Um dia, na minha qualidade de embaixador em Paris, "puxei da pena" e decidi publicar no mais importante diário económico francês, o "Les Echos", um artigo (leia aqui a versão original e aqui a tradução) em que contestava as agências e procurava, entre outras coisas, sublinhar o que me parecia ser a contradição entre o início do processo de ajustamento e a sua decisão de, nesse momento, baixar a classificação do país, precisamente na véspera de uma ida aos mercados para "reciclar" a nossa dívida. Era uma época algo angustiante, em que eu ia dizendo mais ou menos o mesmo a todas as televisões e rádios a que conseguia fazer chegar a voz oficial portuguesa em França. Sem pedir quaisquer instruções a Lisboa, diga-se.

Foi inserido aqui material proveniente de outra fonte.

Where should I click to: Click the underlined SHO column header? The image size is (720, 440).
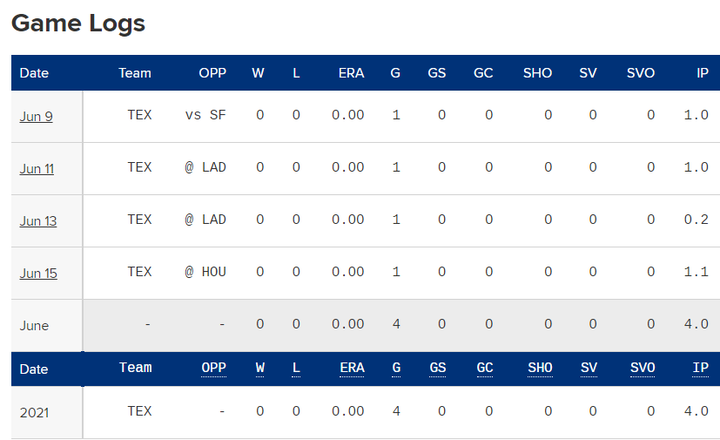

Num desses dias, fui desafiado a debater numa importante rádio e televisão noticiosa - já não sei se foi a BFM ou a LCI - com um representante da "Standards & Poor's". Por um instante, hesitei em aceitar o convite, dada a dúvida de estar à altura da tecnicidade do debate. Mas aceitei o risco, porque temia que a "falta de comparência" deixasse o homem da agência sem contraditório. O debate acabou por ser sereno e civilizado. A certo passo, confrontado por mim com a questão do facto de Portugal estar a cumprir precisamente aquilo que a comunidade internacional lhe pedira e a estranha atitude das agências de notação, o meu interlocutor foi muito claro: "É evidente que nós achamos positivo que Portugal esteja a corresponder, desde a primeira hora, àquilo que o memorando exige. Mas não nos compete avaliar a vossa vontade política e mesmo os eventuais efeitos, a prazo, da "receita" que vai ser aplicada ao longo dos próximos três anos. Nós avaliamos as consequências imediatas das medidas que agora vão ser postas em prática na vossa economia. E essas medidas, indo ou não no caminho certo, têm agora um efeito recessivo, porque contraem o mercado interno e afetam o crescimento económico. Esse é o mercado que avaliamos".
A partir desse dia, passei a perceber melhor as agências de notação e a fazer uma leitura um pouco mais sofisticada dos seus "humores".